Selected passage>
Goal is to improve health care professionals' and researchers' access to human genome information.
As ideal as this might seem, the sheer volume of valuable information to sift through can be daunting, according to William Hersh, M.D., professor and chairman of medical informatics and clinical epidemiology (DMICE) in the OHSU School of Medicine.
The National Science Foundation seems to agree. The NSF has awarded Hersh and his colleagues $1.7 million to support their research evaluating the retrieval of genomics documents based on queries about gene function and judgments about the relevance of documents. This research is being done as part of the Text Retrieval Conference (TREC), which attracts the world's top information retrieval researchers from academia and industry to participate in an annual evaluation of search engines.
"The quantity and complexity of genetic research information out there is staggering," Hersh said. "Ultimately, our goal is to design systems that simplify the search process. We want to make it possible for researchers to quickly and accurately access the information, people and resources they need to advance their science. It's about using technology to help save lives."
Ten "tracks" will be held during TREC 2003. New this year is the genomics track, which Hersh chairs. Each track focuses on a particular information retrieval problem. Among this year's tracks are the Web track, the video track, the question-answering track and the filtering track.
The National Institute of Standards & Technology (NIST) conducts TREC. Participants are provided with a standardized set of test documents and questions for each track. They then run their own research on the data and return to NIST a list of the retrieved documents. Test documents are released in the spring, research groups run their queries over the summer, and results are presented when TREC participants meet in November at NIST headquarters.
TREC was established in 1992 to support research within the information retrieval community. Its goals include encouraging research; creating an open exchange of research ideas; speeding the transfer of technology from research labs into commercial products; and increasing the availability of the most current evaluation techniques.

Data excerpts>
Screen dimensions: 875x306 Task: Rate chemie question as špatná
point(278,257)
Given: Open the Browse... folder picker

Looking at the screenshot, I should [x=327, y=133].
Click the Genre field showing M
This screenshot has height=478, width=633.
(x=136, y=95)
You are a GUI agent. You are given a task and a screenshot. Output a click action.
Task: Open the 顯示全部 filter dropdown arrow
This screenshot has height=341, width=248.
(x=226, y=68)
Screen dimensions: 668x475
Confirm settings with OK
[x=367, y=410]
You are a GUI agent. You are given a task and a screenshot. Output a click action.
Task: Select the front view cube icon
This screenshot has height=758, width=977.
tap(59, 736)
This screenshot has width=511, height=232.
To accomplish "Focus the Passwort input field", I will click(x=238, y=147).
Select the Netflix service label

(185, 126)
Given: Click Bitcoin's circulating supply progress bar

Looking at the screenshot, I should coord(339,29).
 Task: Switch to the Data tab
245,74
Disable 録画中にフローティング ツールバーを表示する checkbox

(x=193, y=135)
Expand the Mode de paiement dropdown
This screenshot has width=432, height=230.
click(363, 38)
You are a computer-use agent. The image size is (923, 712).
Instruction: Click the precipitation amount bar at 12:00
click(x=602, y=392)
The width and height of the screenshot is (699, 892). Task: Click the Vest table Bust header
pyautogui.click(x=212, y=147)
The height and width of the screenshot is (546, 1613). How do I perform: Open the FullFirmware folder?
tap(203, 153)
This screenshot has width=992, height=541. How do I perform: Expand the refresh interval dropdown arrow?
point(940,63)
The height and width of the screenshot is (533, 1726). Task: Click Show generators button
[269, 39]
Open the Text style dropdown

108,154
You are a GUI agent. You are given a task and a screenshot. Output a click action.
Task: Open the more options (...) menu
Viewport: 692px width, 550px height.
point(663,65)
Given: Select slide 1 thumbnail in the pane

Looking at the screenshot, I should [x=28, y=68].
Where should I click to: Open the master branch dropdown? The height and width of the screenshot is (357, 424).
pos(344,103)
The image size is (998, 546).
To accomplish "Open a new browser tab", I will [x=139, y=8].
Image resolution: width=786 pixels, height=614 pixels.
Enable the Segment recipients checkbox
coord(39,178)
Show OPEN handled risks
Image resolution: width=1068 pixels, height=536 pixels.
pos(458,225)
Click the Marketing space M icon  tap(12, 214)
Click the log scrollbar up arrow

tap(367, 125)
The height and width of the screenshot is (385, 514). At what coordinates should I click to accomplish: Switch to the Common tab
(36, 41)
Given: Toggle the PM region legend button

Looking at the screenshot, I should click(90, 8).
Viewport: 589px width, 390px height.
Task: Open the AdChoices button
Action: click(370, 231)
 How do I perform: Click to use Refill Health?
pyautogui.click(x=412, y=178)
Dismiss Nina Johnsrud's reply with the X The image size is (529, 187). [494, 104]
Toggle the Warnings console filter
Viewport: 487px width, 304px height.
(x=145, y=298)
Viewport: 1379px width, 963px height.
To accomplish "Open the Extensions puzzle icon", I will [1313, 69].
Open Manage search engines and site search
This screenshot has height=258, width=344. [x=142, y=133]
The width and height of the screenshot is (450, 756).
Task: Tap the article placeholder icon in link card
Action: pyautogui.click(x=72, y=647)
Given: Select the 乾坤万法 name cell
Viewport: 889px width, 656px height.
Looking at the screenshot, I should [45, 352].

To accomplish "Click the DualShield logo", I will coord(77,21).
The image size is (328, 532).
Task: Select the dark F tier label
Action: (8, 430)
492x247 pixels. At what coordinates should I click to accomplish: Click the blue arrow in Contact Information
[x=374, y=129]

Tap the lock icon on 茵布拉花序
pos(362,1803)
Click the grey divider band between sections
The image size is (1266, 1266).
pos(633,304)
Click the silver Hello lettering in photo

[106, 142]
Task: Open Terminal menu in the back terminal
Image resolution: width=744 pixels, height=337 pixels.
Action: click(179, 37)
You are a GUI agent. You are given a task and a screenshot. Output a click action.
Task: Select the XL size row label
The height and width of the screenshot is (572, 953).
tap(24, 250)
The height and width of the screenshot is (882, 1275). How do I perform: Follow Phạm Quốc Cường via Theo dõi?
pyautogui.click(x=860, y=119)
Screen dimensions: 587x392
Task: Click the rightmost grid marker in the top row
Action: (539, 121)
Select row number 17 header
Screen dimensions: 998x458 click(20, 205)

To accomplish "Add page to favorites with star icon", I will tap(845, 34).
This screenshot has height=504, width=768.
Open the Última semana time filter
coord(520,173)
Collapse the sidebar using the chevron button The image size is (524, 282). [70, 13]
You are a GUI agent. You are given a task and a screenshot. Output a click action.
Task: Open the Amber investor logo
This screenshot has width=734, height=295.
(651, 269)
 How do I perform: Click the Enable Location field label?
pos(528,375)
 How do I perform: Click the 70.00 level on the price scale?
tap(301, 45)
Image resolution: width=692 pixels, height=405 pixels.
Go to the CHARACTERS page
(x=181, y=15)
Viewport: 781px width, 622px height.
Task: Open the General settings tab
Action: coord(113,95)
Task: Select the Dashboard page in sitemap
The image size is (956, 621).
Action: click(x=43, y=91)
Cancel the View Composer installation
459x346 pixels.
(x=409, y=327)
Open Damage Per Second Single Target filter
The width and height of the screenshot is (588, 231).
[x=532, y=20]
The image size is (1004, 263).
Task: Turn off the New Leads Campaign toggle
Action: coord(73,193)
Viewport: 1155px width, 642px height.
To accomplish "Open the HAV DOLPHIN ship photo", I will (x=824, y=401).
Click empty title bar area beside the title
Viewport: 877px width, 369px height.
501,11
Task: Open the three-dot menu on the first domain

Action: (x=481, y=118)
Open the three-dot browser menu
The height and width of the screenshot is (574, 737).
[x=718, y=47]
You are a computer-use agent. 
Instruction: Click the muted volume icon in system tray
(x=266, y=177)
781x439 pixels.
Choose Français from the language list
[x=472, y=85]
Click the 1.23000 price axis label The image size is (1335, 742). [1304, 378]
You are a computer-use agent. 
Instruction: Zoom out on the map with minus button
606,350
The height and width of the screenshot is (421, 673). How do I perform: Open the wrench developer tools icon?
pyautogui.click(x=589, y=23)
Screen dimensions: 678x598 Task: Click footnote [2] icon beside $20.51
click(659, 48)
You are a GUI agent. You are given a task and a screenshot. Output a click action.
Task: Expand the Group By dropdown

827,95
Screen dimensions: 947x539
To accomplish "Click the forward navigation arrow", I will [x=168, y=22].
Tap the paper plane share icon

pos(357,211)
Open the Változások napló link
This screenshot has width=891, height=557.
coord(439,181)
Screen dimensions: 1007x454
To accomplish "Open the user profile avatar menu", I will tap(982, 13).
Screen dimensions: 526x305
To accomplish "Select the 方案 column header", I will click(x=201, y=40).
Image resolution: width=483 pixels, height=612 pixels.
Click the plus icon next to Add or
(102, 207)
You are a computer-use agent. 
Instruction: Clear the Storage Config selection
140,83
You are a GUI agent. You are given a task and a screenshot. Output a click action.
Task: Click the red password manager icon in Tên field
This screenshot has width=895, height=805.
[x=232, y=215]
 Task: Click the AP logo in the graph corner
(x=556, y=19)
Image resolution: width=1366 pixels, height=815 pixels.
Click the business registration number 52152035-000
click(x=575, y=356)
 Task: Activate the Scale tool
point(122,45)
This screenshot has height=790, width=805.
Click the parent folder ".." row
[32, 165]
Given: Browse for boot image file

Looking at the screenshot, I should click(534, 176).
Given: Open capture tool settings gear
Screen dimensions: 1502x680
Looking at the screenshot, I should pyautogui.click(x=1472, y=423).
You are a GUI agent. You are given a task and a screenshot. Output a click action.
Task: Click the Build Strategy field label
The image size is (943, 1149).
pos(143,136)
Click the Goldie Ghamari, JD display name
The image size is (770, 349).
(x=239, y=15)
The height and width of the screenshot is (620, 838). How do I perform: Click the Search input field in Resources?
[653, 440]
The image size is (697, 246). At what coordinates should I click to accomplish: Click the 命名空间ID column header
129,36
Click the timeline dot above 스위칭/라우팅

Tasks to perform>
• a. Please return the passage of the genomics retrieval article from "The National Institute" up to and including "at NIST headquarters.", copied word for word.
• b. Carry the genomics retrieval article forward, beginning after its final sentence.

Responses for each task>
• a.
The National Institute of Standards & Technology (NIST) conducts TREC. Participants are provided with a standardized set of test documents and questions for each track. They then run their own research on the data and return to NIST a list of the retrieved documents. Test documents are released in the spring, research groups run their queries over the summer, and results are presented when TREC participants meet in November at NIST headquarters.

• b.
Medical informatics is the application of information technology to health and biomedicine. OHSU has an international reputation in the academic discipline of medical informatics, with more students than any similar program in the world. The university has awarded about 30 master's degrees in medical informatics since 1998 and has 60 students currently enrolled. A doctoral program began this year, and a postdoctoral fellowship has existed since 1992.
In addition, OHSU was among the first to offer a distance-learning program in medical informatics. About 200 students from around the world currently take the distance-learning classes, which lead to a graduate certificate. Graduates of OHSU's programs find work with hospitals and clinics, health product vendors and manufacturers, and other universities.
Visit http://trec.nist.gov for information about TREC 2003. Log on to http://medir.ohsu.edu/~genomics/ for genomics track details.
Hersh is secretary of the American Medical Informatics Association, a member of the editorial board of the association's journal and a fellow of the American College of Medical Informatics. He is the author of the recently published book, Information Retrieval: A Health & Biomedical Perspective (Second Edition).